Today's header's perhaps more adequate to discussing what I did to the unicorn in the park ; but I'm irreverent and so therefore adequacy be damned. We'll talk instead of Meet Me in St. Louisi, a very... milquetoast production. It's soothing, I suppose, after a fashion, this imaginary world wherein the greatest possible conflict's someone having misunderstood something, and even then coming braced in a package with an absolute guarantee that it'll be benign in any possible perspective excepting pretense for the sake of pretending otherwise, and also readily remedied, as if by itself pretty much.
The singin's alright, I guess ; the dancing mostly absent. Otherwise there's the simpy male as per early 1900s Americana conventions -- the nominal "head of a household", though in practice his wife's more a subby to the maid than a maid to her husband -- and the eager young cunts looking for the filling of their belly... the usual stuff of underclass life. A very small film about a very small world with very small "problems" invented for the sake of me-too-ing it.

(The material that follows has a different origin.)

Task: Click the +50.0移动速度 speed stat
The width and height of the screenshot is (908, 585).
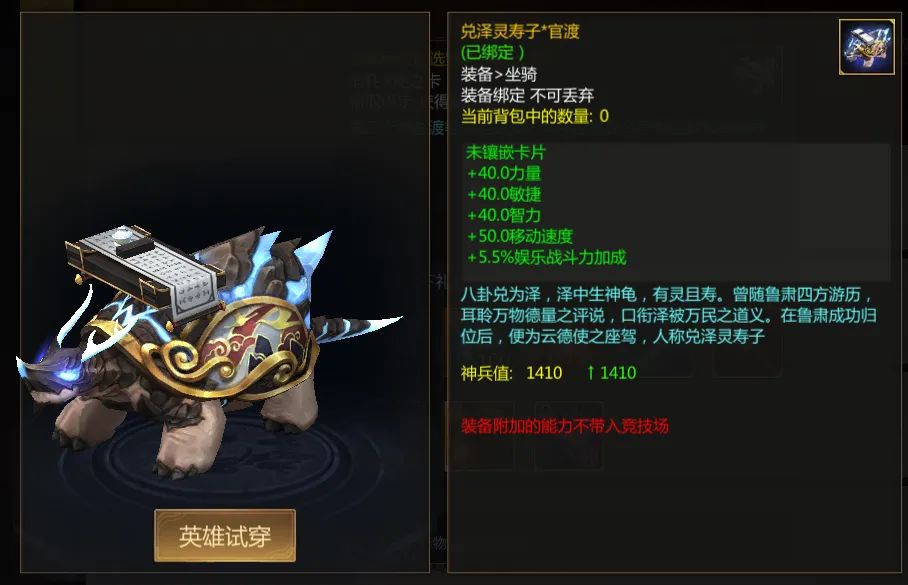Action: [519, 236]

I'm mostly reviewing the thing because I have much better, closer and immediate-r access to the bare skins of life itself, though I'll say this much for Meet Me in St. Louis : when it comes to "find something to screen behind the whores whoring", it beats the pants off most porn out there. Most porn out there. That's gotta cunt for something, aite ?———
- 1944, by Vincente Minnelli, with Frances Ethel Gumm of Grand Rapids, Minnesota (whom you know as Judy Garland) and... Lucille Bremer, I guess. She'd be a lot closer to okay if she were doing her corseting scene bare cunt, like normal fucking women. They're cute though, the young one's mimicking sitting her butt down on a dong for the very first time pretty much exactly.